I'd like to do this via the domain model.
Edit: While the example above is small, in real life the Person object is quite large and has 1000s of employees per company (thus extra lazy).
Now I can (and have) got a
companyDao.getEmployeesFor(Company...)
companyDao.getEmployeeCountFor(Company...)
but it feels a little icky and I'd like to do it without Dao.
Upvotes: 0
Views: 251
Reputation: 23226
If the rank is always set and is always '1' for the first record then you could add a simple @Where/@WhereJoinTable clause to the mapping restricting the collection to those records with a rank of 1.
AN alternative would be to change the collection to a Set and implements an equals() method on Person that does not involve the 'rank' field.

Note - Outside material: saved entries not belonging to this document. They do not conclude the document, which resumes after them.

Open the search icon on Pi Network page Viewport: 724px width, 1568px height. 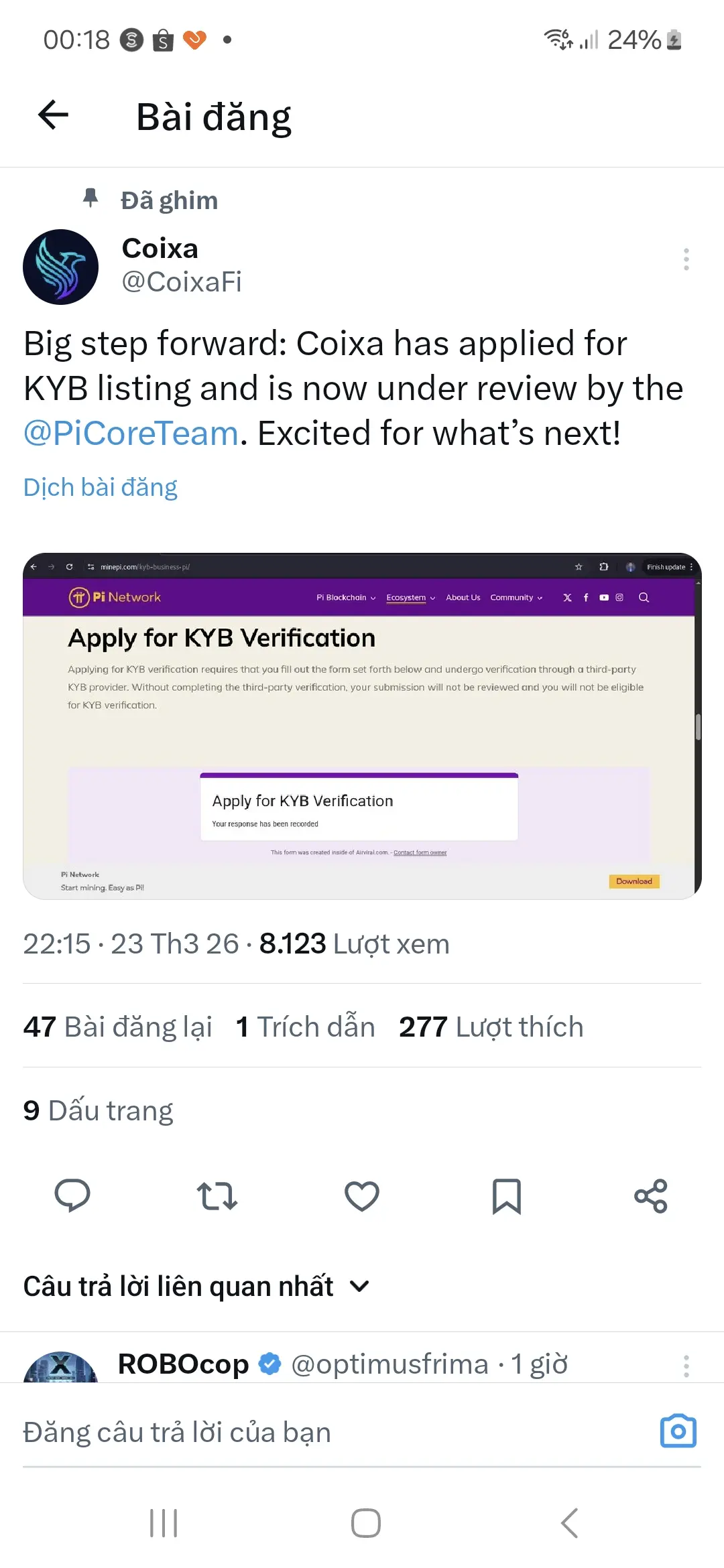pos(644,597)
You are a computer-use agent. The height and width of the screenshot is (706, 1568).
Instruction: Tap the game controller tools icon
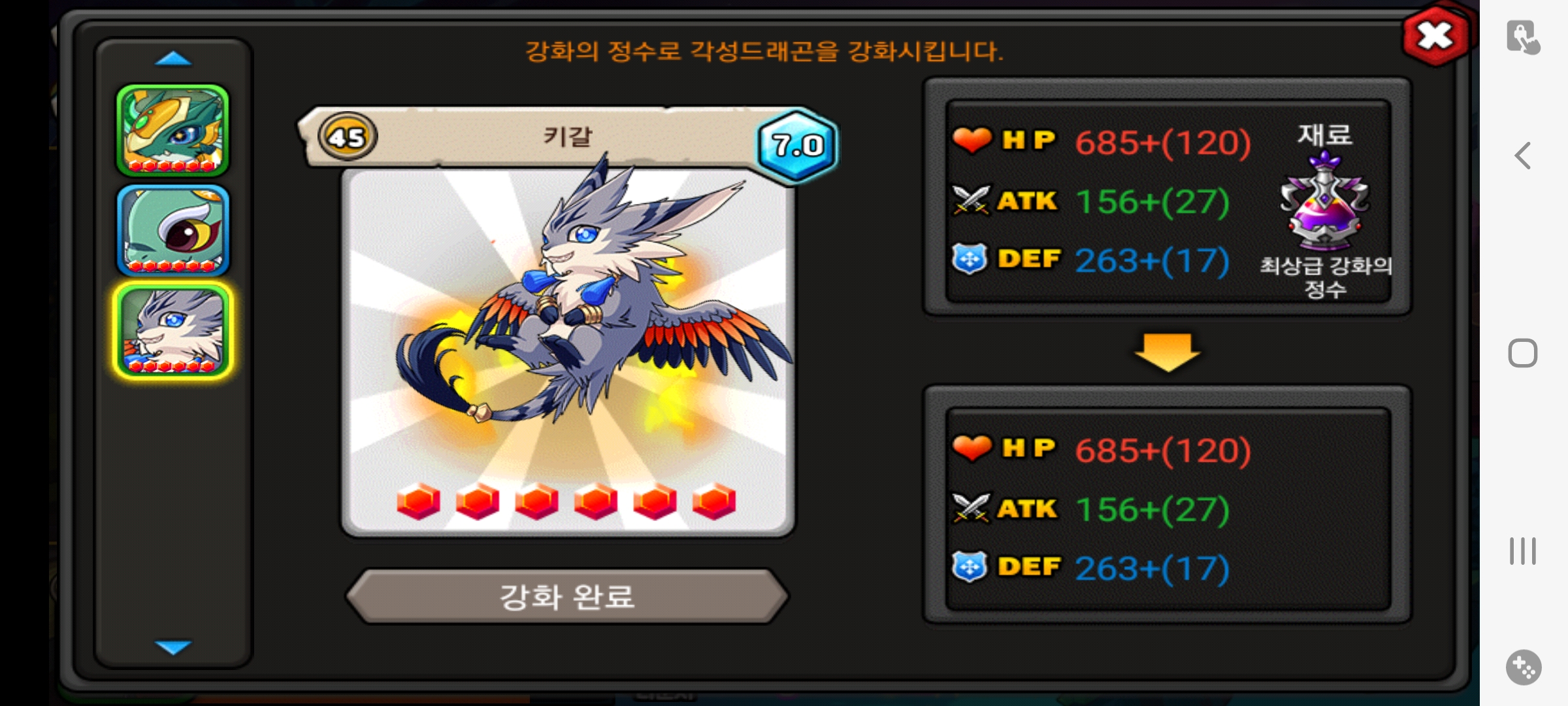[x=1524, y=667]
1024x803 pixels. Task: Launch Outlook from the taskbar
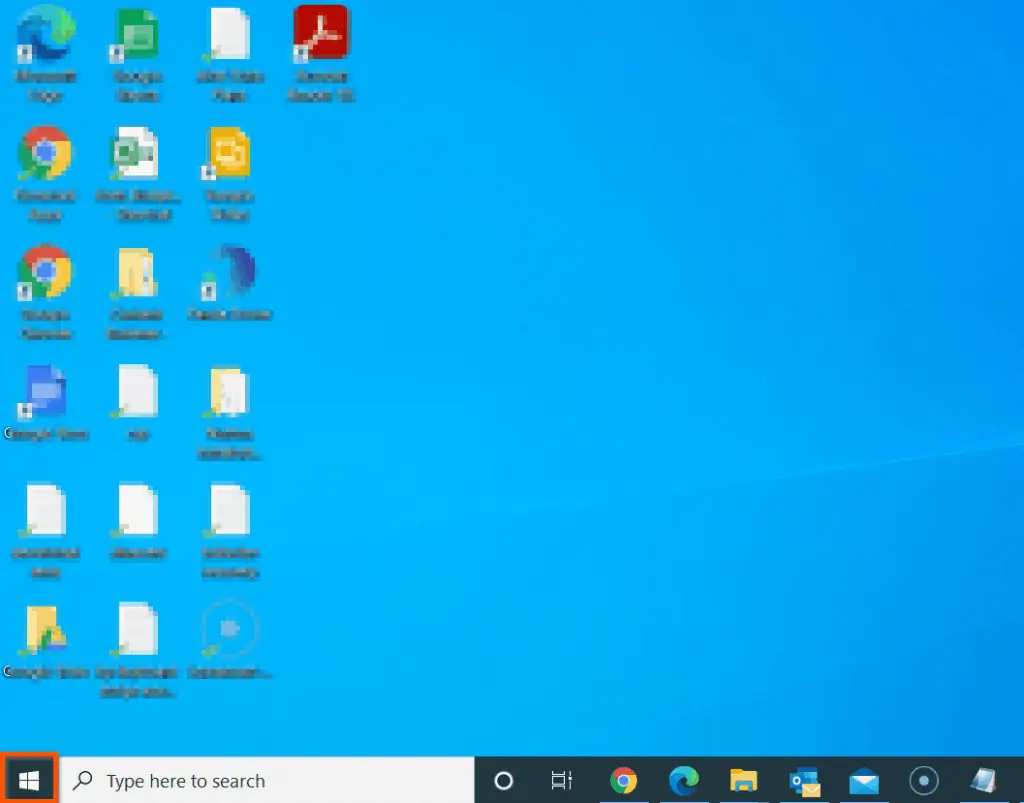(803, 780)
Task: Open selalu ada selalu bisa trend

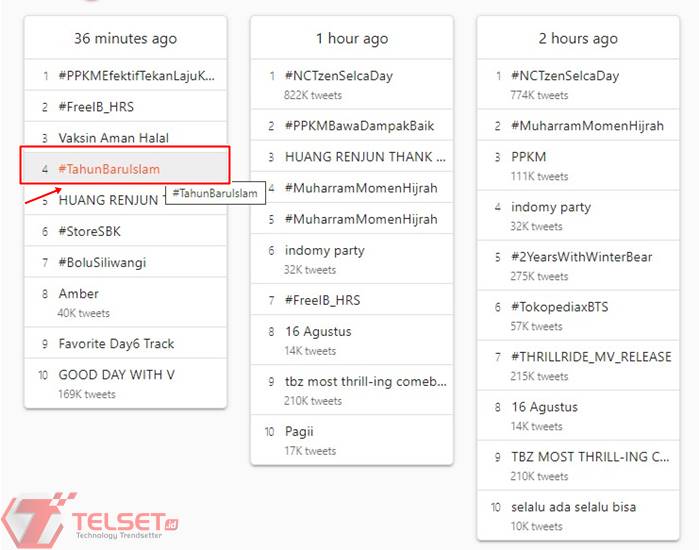Action: [x=573, y=507]
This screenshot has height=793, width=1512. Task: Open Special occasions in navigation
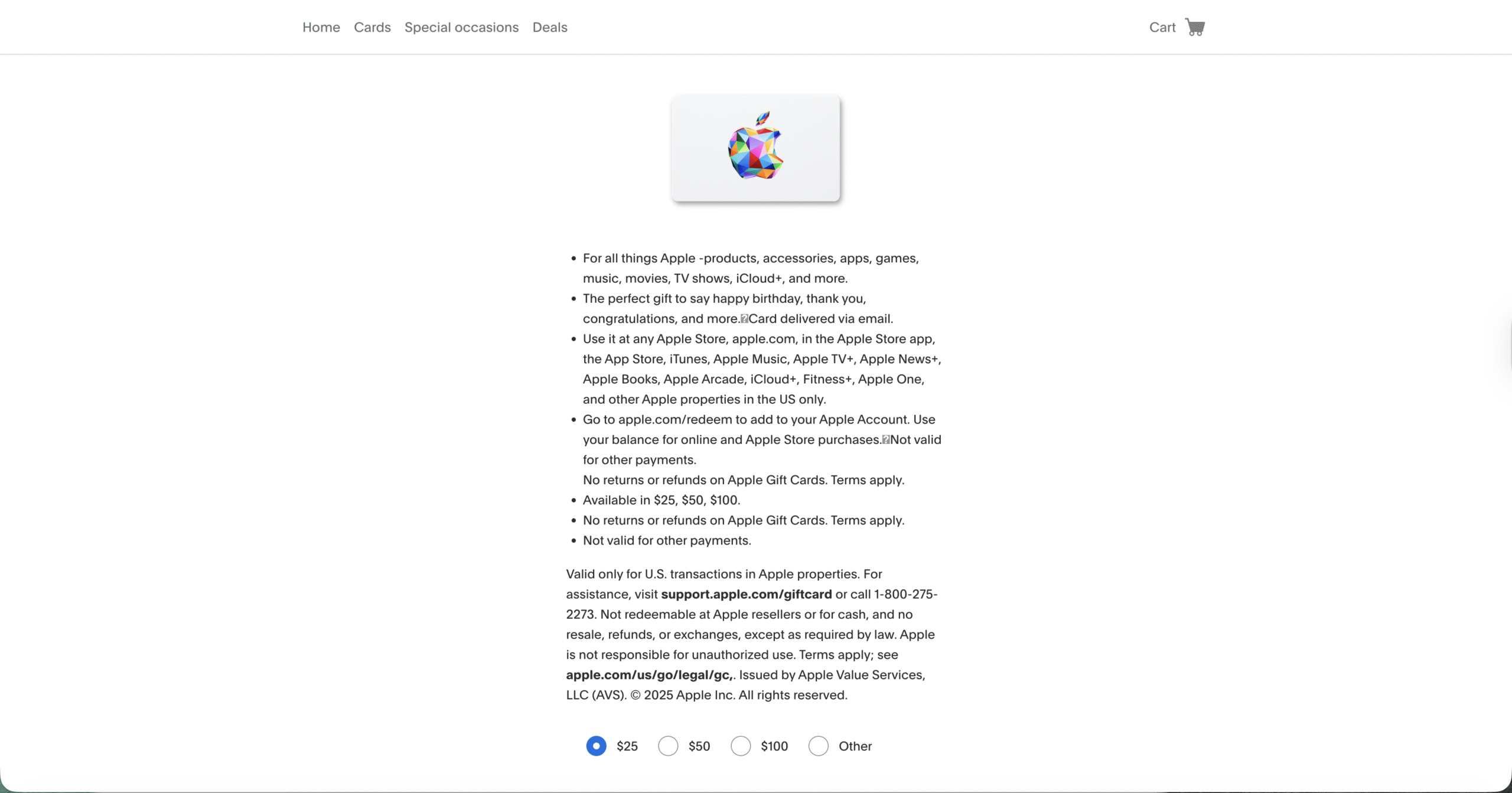[461, 27]
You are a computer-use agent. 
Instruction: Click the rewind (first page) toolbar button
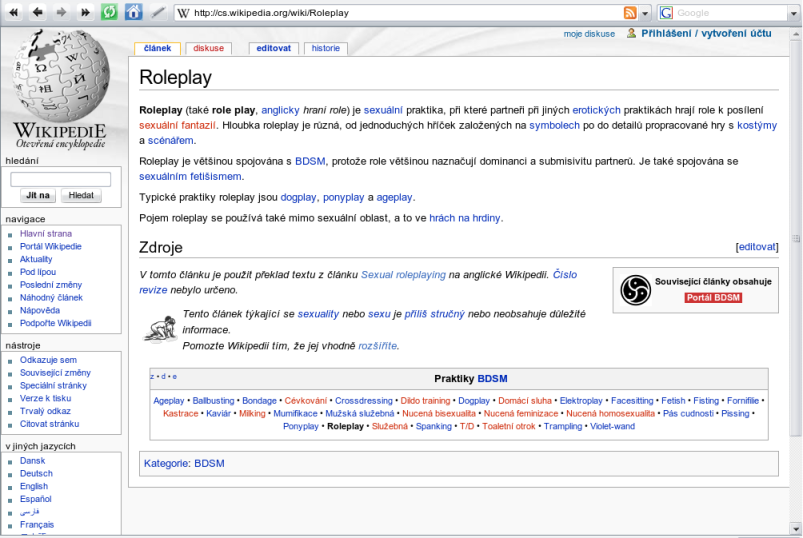pyautogui.click(x=13, y=13)
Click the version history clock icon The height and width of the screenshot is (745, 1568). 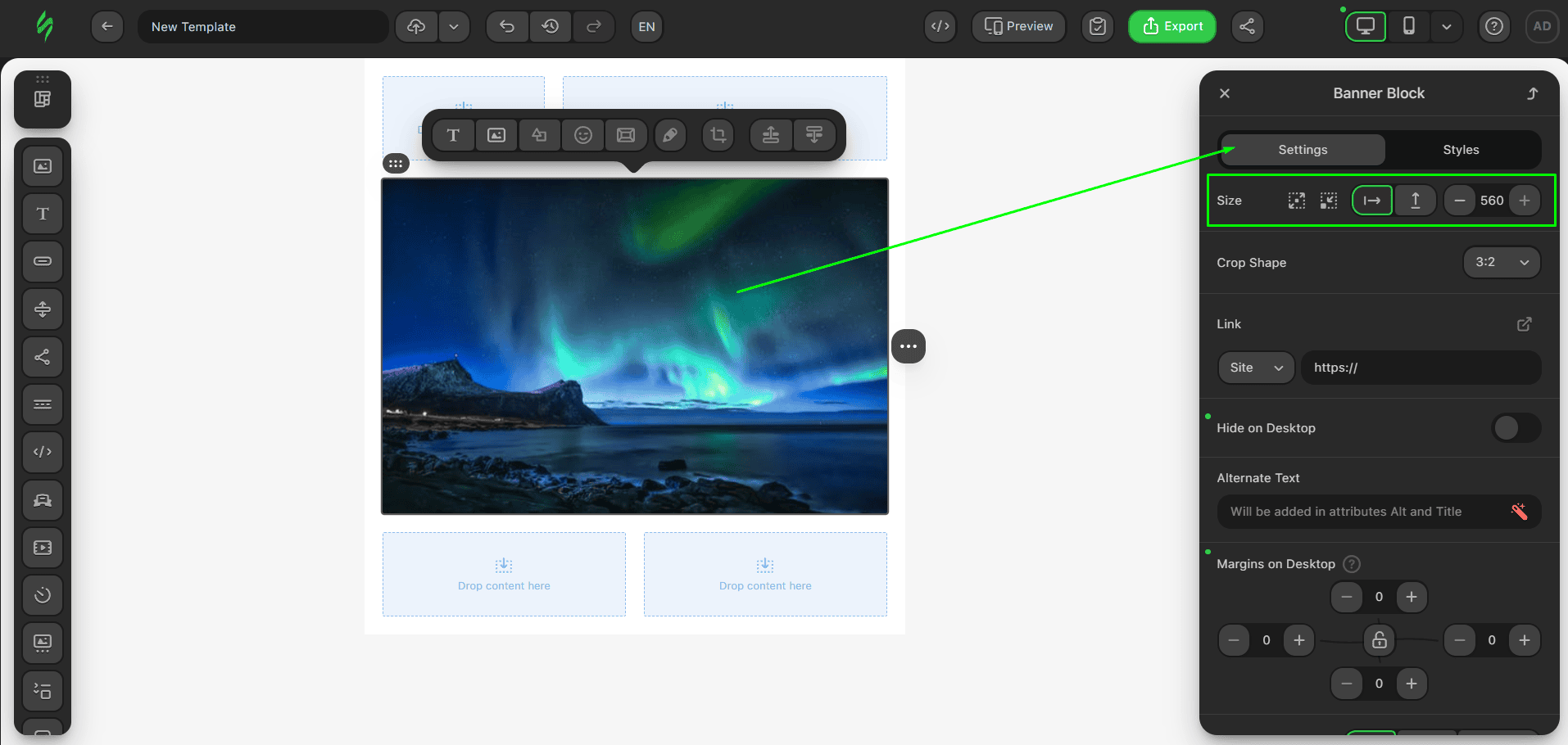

Okay, as you stated previously this will not work. I have done some testing and it also seems that when @LazyCollection is defined on an association an @Where restriction on this association is ignored anyway. Calling size() on the extra-lazy collection actually leads Hibernate to issue a count() query against the database. The additional clause is not appended.
Why the @Where should be ignored I have no idea but this has been queried elsewhere and seems to be an open issue:
https://forum.hibernate.org/viewtopic.php?f=9&t=988631&view=previous
https://hibernate.onjira.com/browse/HHH-3319
I think you can still do what you want by creating an additional Employee entity which maps to a VIEW defined using the previous SQL inner query - the filtering is then done at the db level. Mapping an entity to a view is just the same as a table.
Then replace your many-to-many with two one-to-many associations from Company and Person to Employee.